Moreover, in a study by Lin et al., (2009), the effects of simultaneous administration of morphine and DXM for anxiolytic effects had been reported and the results had suggested that morphine at a dose of 1 mg/mL accompanied by 5 µg/mL of DXM had reduced the dose of morphine by 29% within 24 h despite an increase in the analgesic effect from the second hour after surgery.
MAP had decreased and pulse rate was higher in the group receiving DXM. Within 4 to 24 h, the incidence of nausea had been lower in DXM group.
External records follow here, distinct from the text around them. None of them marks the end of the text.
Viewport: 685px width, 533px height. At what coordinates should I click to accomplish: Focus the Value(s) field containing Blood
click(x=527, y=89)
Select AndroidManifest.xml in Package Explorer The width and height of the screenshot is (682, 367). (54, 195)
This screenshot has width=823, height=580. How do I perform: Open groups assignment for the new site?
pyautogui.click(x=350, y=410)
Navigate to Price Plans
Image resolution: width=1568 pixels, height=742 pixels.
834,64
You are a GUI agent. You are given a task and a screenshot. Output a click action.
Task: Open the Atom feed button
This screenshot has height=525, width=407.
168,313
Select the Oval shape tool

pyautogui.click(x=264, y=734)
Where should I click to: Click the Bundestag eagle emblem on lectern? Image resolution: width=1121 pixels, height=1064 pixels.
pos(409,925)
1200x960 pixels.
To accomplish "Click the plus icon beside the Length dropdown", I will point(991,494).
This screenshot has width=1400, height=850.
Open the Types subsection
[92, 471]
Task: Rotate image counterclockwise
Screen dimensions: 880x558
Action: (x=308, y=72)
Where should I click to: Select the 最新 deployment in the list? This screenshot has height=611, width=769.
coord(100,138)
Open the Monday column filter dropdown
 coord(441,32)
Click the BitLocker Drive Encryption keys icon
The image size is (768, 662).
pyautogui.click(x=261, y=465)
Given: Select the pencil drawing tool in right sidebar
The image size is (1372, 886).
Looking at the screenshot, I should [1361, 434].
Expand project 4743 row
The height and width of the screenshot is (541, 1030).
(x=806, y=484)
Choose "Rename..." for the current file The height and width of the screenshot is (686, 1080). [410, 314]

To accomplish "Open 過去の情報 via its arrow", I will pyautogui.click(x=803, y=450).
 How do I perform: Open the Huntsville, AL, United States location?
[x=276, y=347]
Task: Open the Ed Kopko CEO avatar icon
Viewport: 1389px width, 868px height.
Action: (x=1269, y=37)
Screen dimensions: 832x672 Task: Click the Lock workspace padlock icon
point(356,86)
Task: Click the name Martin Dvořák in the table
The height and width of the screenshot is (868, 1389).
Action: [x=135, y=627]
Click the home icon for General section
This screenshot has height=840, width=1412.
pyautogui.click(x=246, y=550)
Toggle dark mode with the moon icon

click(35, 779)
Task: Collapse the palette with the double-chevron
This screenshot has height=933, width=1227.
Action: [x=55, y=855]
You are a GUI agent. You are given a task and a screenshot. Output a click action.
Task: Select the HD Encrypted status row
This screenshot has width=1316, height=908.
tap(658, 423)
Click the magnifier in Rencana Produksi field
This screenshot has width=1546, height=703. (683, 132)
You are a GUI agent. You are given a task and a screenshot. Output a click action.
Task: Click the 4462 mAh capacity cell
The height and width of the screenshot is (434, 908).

In general, in this study, performed on 100 women undergoing hysterectomy, the use of this drug had not induced bradycardia or hypotension, respiratory depression, and excessive sedation in the patients (17).
In this study, since individuals with septic shock had failed to have spontaneous oral nutrition, they had been mainly fed through nasogastric tube and nausea had been assessed by the amount of fluid returned through it. Accordingly, the results revealed that the drug had not increased nausea in these patients compared with the control group.
Although DXM couldn’t have significant changes in APACHE II, SOFA, hospital and ICU stay, this drug could increase the MAP that is very important in septic shock patients.
Demographic and clinical characteristics of patients at baseline
Changes of SOFA score at baseline, 2nd and 7th of ICU admission in DXM vs. control group
SOFA score | Mean ± SD control | Mean ±.SD DXM | p-value |
---|---|---|---|
Baseline | 9.3 ±2.8 | 9.5 ±.2.4 | 0.71 |
Second day | 8.5 ± 3.1 | 8.1 ± 3 | 0.9 |
Seventh day | 4.2 ±4.5 | 5 ± 4.1 | 0.3 |
Conclusion
The present study showed that DXM at a 0.6 µg/kg/h dose during a 12-h infusion had increased SBP, DBP, and MAP, and consequently decreased heart rate and norepinepine dose requirements. Given that there might be numerous mechanisms involved in septic shock, it was suggested to administer DXM to a larger number of septic shock patients with different doses and infusion durations to obtain more definitive conclusions.